===== 本文

オウンドメディア、コンテンツマーケティングに関する話題をお届け。株式会社はてなが運営しています。

“みんな”を対象にしていませんか? オウンドメディアのコンテンツで「ニッチ」を狙うべき理由

サムネイル画像


はてなでコンテンツマーケティングサービスで企業のオウンドメディア立ち上げや運用支援を担当しているk_akahaneです。

オウンドメディアの立ち上げを検討されている企業様からいただく質問・相談として「できるだけ広い層をターゲットにしてコンテンツを発信していきたい」「総合メディアのように、幅広いコンテンツジャンルを取り扱いたい」とご連絡いただくケースは少なくありません。

しかし、はてなでは各企業様にオウンドメディア戦略のご提案をさせていただく場合、「全ての層を対象にする」ことはせず、戦略設計に沿って導き出した特定のターゲットに絞り、そのメディアならではの「ニッチなコンテンツ」を展開していくことを推奨しています。

「ターゲットを狭くしすぎると、接触機会を減らすことにならないの?」
「ニッチなコンテンツって具体的にどうやって考えていけばいいの?」

といった疑問を持つことも多いはずです。

そこで今回は、オウンドメディアのコンテンツ戦略において、ターゲットを明確に絞るべき理由や、おさえておきたいポイントなどを紹介します。

株式会社はてなのオウンドメディア事例集をまとめた資料「オウンドメディア事例集」を公開中。各企業の運営体制やKPI、成果まで多くの担当者へのインタビューが掲載されています。オウンドメディア運営による効果からKPIなど、これからオウンドメディアを立ち上げたいと思っているご担当者様におすすめの資料です。

なぜ「全方位」を狙ったコンテンツを出そうとしてしまうのか

そもそもコンテンツのジャンルやターゲットが広がりすぎてしまうケースとしては、主に以下のようなパターンが考えられます。

==========
===== 一覧

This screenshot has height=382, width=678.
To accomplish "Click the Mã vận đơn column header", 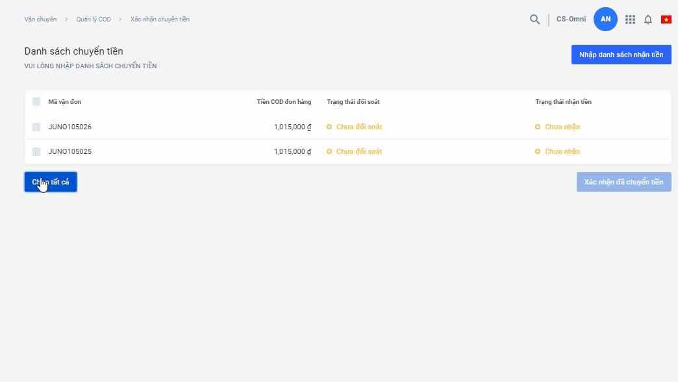I will 65,102.
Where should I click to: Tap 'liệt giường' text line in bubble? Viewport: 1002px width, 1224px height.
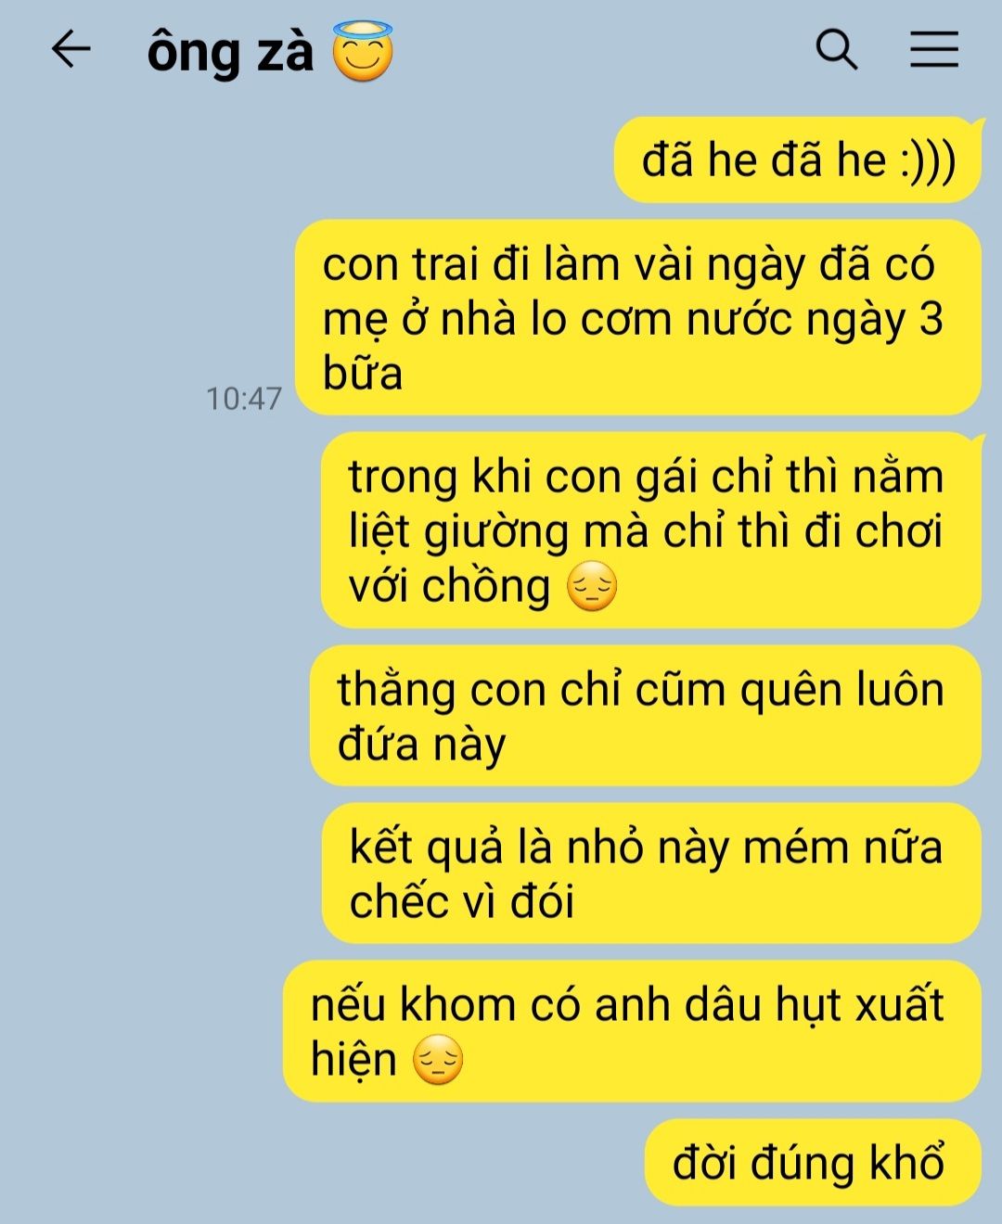click(x=459, y=532)
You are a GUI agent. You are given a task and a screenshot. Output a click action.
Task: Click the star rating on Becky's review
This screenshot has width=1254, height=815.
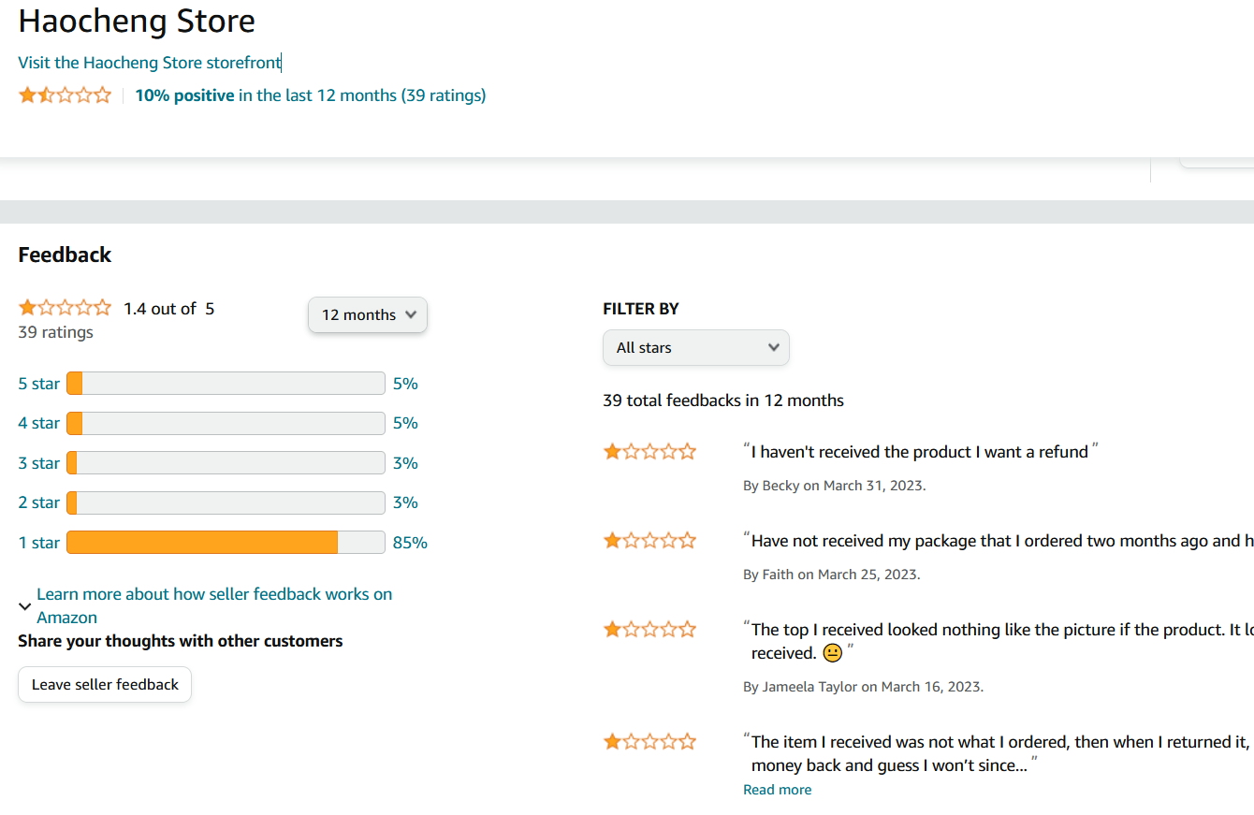649,452
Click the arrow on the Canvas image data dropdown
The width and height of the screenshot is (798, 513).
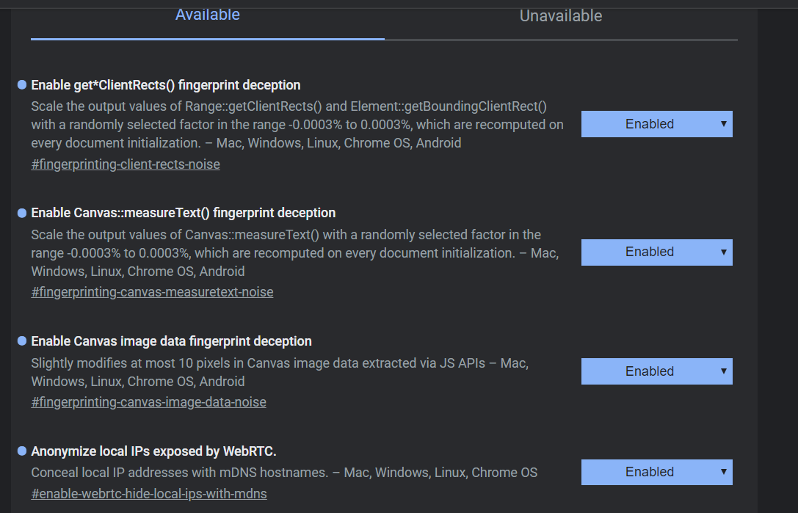723,371
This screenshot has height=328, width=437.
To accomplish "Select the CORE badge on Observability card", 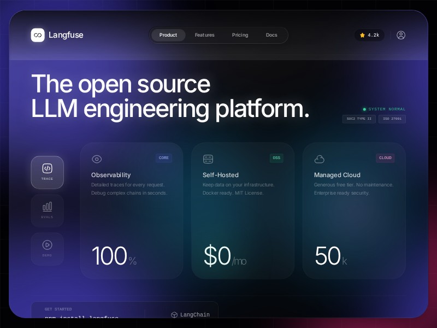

==========

• **作業内容**:
1 – オウンドメディアのターゲット設定についての文章を、全文一字一句違えずにそのまま繰り返すこと。
2 – 一覧の「You are a GUI」を含む行から一覧の最後の行まで（両端を含む）だけを、指示文も含めてもう一度書き出すこと。その際、答えにある座標の数値をすべて2.6倍して整数に丸め（0.5は切り上げ）、画像は答えに入れないこと。

• **各作業の回答**:
1 –
オウンドメディア、コンテンツマーケティングに関する話題をお届け。株式会社はてなが運営しています。

“みんな”を対象にしていませんか? オウンドメディアのコンテンツで「ニッチ」を狙うべき理由

サムネイル画像


はてなでコンテンツマーケティングサービスで企業のオウンドメディア立ち上げや運用支援を担当しているk_akahaneです。

オウンドメディアの立ち上げを検討されている企業様からいただく質問・相談として「できるだけ広い層をターゲットにしてコンテンツを発信していきたい」「総合メディアのように、幅広いコンテンツジャンルを取り扱いたい」とご連絡いただくケースは少なくありません。

しかし、はてなでは各企業様にオウンドメディア戦略のご提案をさせていただく場合、「全ての層を対象にする」ことはせず、戦略設計に沿って導き出した特定のターゲットに絞り、そのメディアならではの「ニッチなコンテンツ」を展開していくことを推奨しています。

「ターゲットを狭くしすぎると、接触機会を減らすことにならないの?」
「ニッチなコンテンツって具体的にどうやって考えていけばいいの?」

といった疑問を持つことも多いはずです。

そこで今回は、オウンドメディアのコンテンツ戦略において、ターゲットを明確に絞るべき理由や、おさえておきたいポイントなどを紹介します。

株式会社はてなのオウンドメディア事例集をまとめた資料「オウンドメディア事例集」を公開中。各企業の運営体制やKPI、成果まで多くの担当者へのインタビューが掲載されています。オウンドメディア運営による効果からKPIなど、これからオウンドメディアを立ち上げたいと思っているご担当者様におすすめの資料です。

なぜ「全方位」を狙ったコンテンツを出そうとしてしまうのか

そもそもコンテンツのジャンルやターゲットが広がりすぎてしまうケースとしては、主に以下のようなパターンが考えられます。

2 –
You are a GUI agent. You are given a task and a screenshot. Output a click action.
Task: Click the star rating on Becky's review
This screenshot has width=1254, height=815.
1687,1175
Click the arrow on the Canvas image data dropdown
The width and height of the screenshot is (798, 513).
1880,965
This screenshot has height=328, width=437.
To accomplish "Select the CORE badge on Observability card", 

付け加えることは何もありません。